DATASET CONTENT>
******************************
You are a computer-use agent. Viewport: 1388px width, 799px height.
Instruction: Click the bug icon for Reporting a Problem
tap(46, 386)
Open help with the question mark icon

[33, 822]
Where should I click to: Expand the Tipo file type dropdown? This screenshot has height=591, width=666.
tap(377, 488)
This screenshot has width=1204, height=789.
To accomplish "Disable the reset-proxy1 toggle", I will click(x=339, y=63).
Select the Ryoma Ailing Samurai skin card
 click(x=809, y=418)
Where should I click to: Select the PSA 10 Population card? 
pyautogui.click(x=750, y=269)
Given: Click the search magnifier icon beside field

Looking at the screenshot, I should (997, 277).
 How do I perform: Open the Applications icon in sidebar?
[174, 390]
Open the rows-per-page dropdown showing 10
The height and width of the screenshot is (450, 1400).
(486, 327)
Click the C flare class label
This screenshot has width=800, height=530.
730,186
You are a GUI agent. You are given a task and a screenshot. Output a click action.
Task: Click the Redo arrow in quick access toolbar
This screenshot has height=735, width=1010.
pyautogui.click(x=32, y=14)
******************************
WHAT THE TASK ASKS> Where does the word "agent" appear in the listing? List each line that holds it.

RESULT OF THIS TASK>
You are a computer-use agent. Viewport: 1388px width, 799px height.
You are a GUI agent. You are given a task and a screenshot. Output a click action.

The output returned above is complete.